1. Expediting access to an ample source of funds that support the development of financing schemes that will help meet demand for mortgages in the years ahead.
2. By connecting the primary and secondary mortgage markets, SHF stimulates a substantial reduction in the interest rates borrowers pay, thereby helping more Mexican families gain access to decent housing that raises their standard of living and quality of life.
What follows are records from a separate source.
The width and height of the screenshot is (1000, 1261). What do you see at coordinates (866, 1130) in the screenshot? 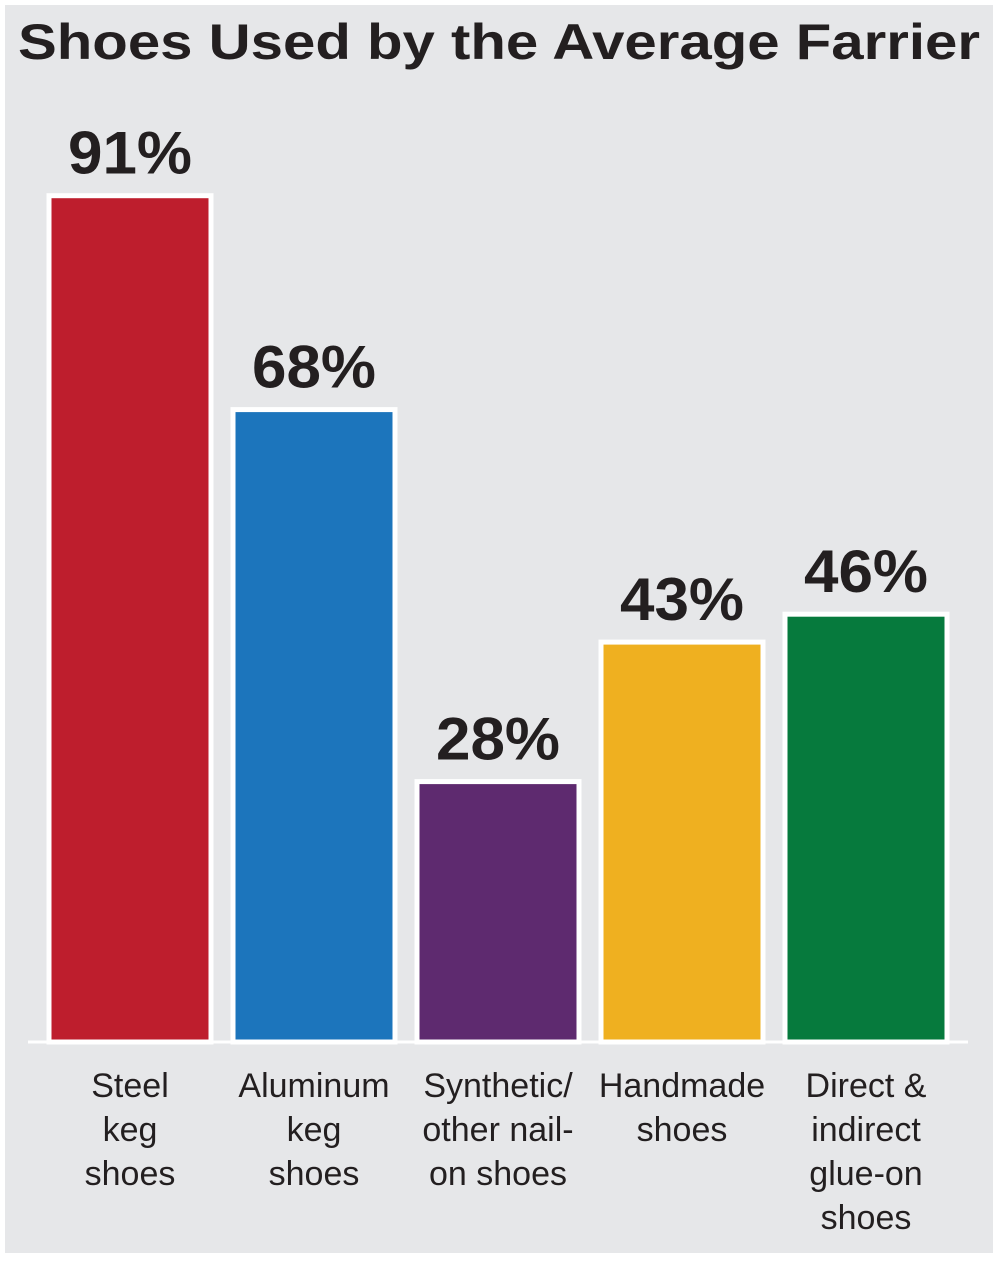
I see `x-tick-label: indirect` at bounding box center [866, 1130].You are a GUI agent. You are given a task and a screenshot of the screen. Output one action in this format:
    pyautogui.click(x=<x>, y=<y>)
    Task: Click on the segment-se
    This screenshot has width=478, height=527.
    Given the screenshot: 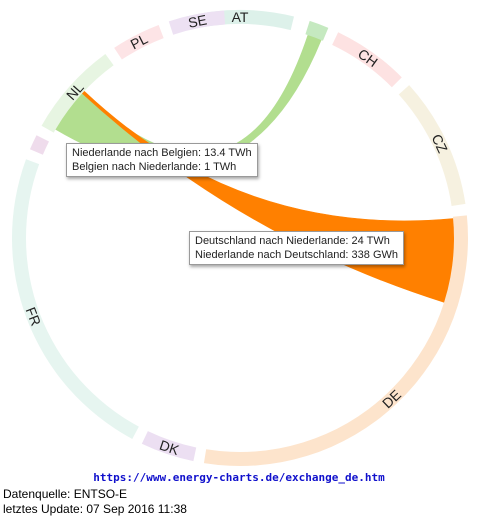 What is the action you would take?
    pyautogui.click(x=197, y=22)
     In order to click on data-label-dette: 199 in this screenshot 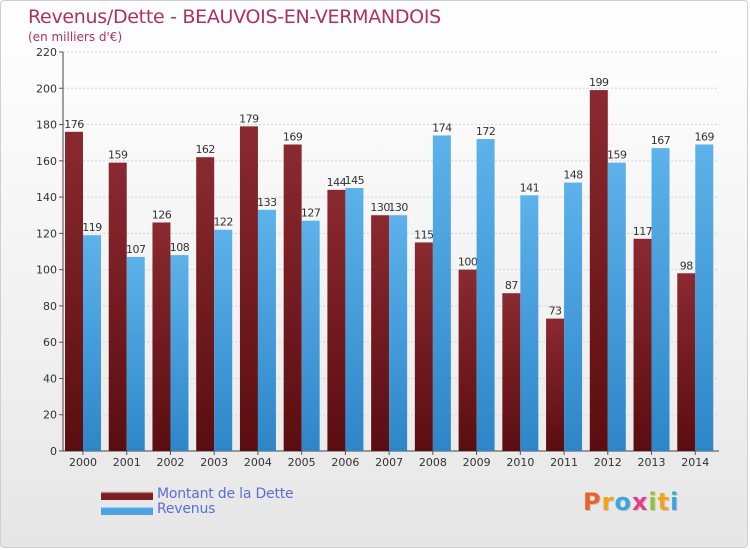, I will do `click(599, 82)`.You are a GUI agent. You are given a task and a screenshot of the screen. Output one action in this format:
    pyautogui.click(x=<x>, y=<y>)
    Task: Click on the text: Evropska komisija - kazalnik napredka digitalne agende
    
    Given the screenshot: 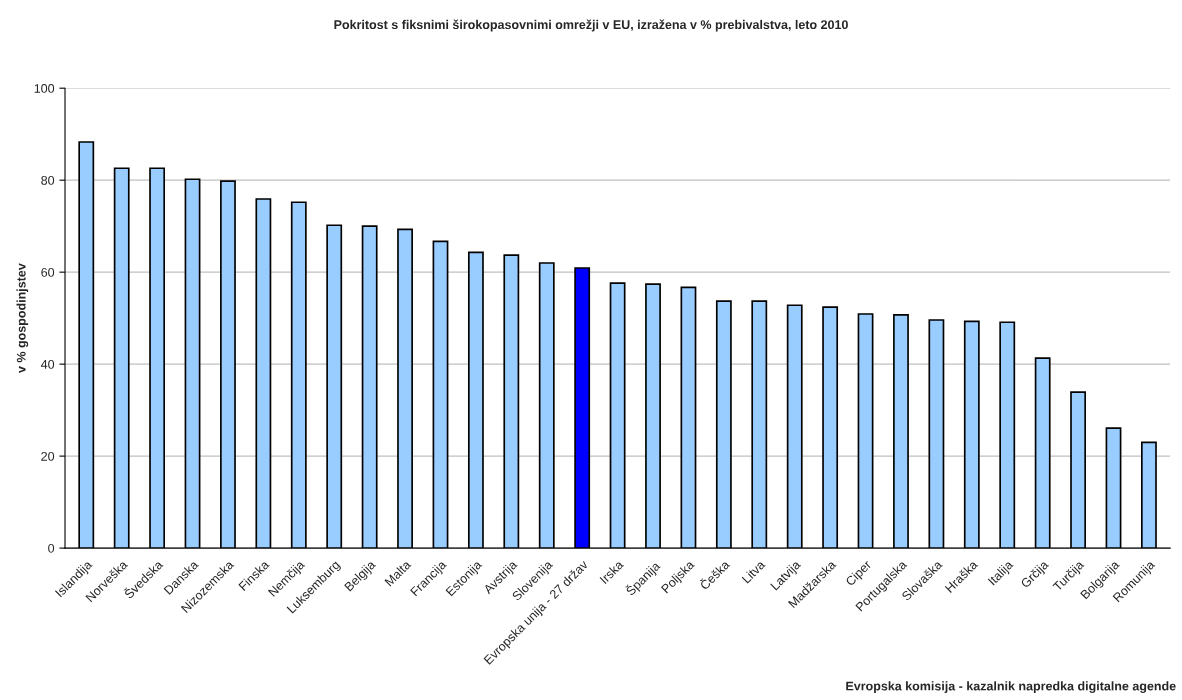 What is the action you would take?
    pyautogui.click(x=1011, y=687)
For an issue to be considered a BORHI, SHF checks that it has at least the following characteristics:

a) Structure of the issue:

• Mortgage Backed Debt Instruments (BORHIs) will be issued based on the placement in trusts of loans with mortgage or fiduciary guarantees, intended for acquisition of housing;
• The respective issue of instruments at the time of the issue, has at least two opinions on creditworthiness issued by any of the eligible securities rating institutions, which assign it a rating equivalent to the highest domestic investment grade;
• Before the bonds are issued, a custodian is designated for the documentation related to the mortgages backing them;
• The placement prospectus establishes a mechanism to designate a substitute manager;
• The trustee and/or the settlor, in the capacity of portfolio manager, must provide SHF, the market, and any authorities that request, the monthly information indicated in applicable regulations and send it through SEDI or the electronic means established, in the understanding that any calculation of information requested will be made based on the mortgage information the manager provides by means of the Collections Report.
• The Master Portfolio Manager must reconcile the information in the Collections Report and the Report on Distributions to holders of debt instruments monthly, and will issue a statement certifying that the review has been conducted.  If the Master Portfolio Manager detects any inconsistency in the information, it must inform the Manager before the next closing date.
• The issue has a public calculator that allows interested parties to appraise BORHIs using the information that the trustee and/or settlor provide the market.
• BORHIs must have a combination of security mechanisms, which may include:

 
o Minimum level of cash flow or principal retained by the settlor, understanding this variable as the percentage of the portfolio that is placed in trust above the value of the Securitized Instrument at the time of the issue.
o Cash reserves contributed at the outset.
o A subordinate bond; and
o Financial guarantee or Timely payment guarantee;
o Other enhancers.
 

b) Mortgages to be securitized:

• Each mortgage must have a complete and properly compiled credit file;
• The mortgages must have valid life and casualty insurance, with valid, enforceable policies;
• Mortgage Insurance (Spanish acronym SCV) or timely payment guarantee (TPG) for payment in case of any eventuality that causes default on the part of mortgage obligors.  This insurance must be provided by a duly authorized financial entity;
NOTE: Mortgages that have a TPG will be eligible for securitization under the name of BORHIs, as investors will know that: i) they have passed through a strict origination process; ii) they have been reviewed by a third party that will assume losses in case of default; and iii) they conform to a common standard in terms of file composition, reporting of information, and origination and management mechanisms.
• At the time of assignment, the following conditions relating to the amount of the mortgage in relation to home value (loan to value ratio or LTV):

o If the LTV of the mortgages is in a range of 81% to 90% (95% in loans granted in accordance with Article 43 bis of the INFONAVIT Act), there must be Mortgage Insurance (Spanish acronym SCV) or a Timely Payment Guarantee (TPG) in the required percentage, so that the difference of the present LTV minus the SCV/TPG ratio brings the LTV to 80%. 
o If the LTV is below 80%, the requisite of SCV/TPG may be waived; however, the loans must have certification of their document quality.

• As of the date of assignment, no mortgage must have more than three past-due monthly payments of principal, interest, fees, premiums, or other amounts payable by the borrower
• Minimum Wage -UDI swap for loans denominated in UDIs;
• Others that may be required over time to strengthen the mortgages backing the structures.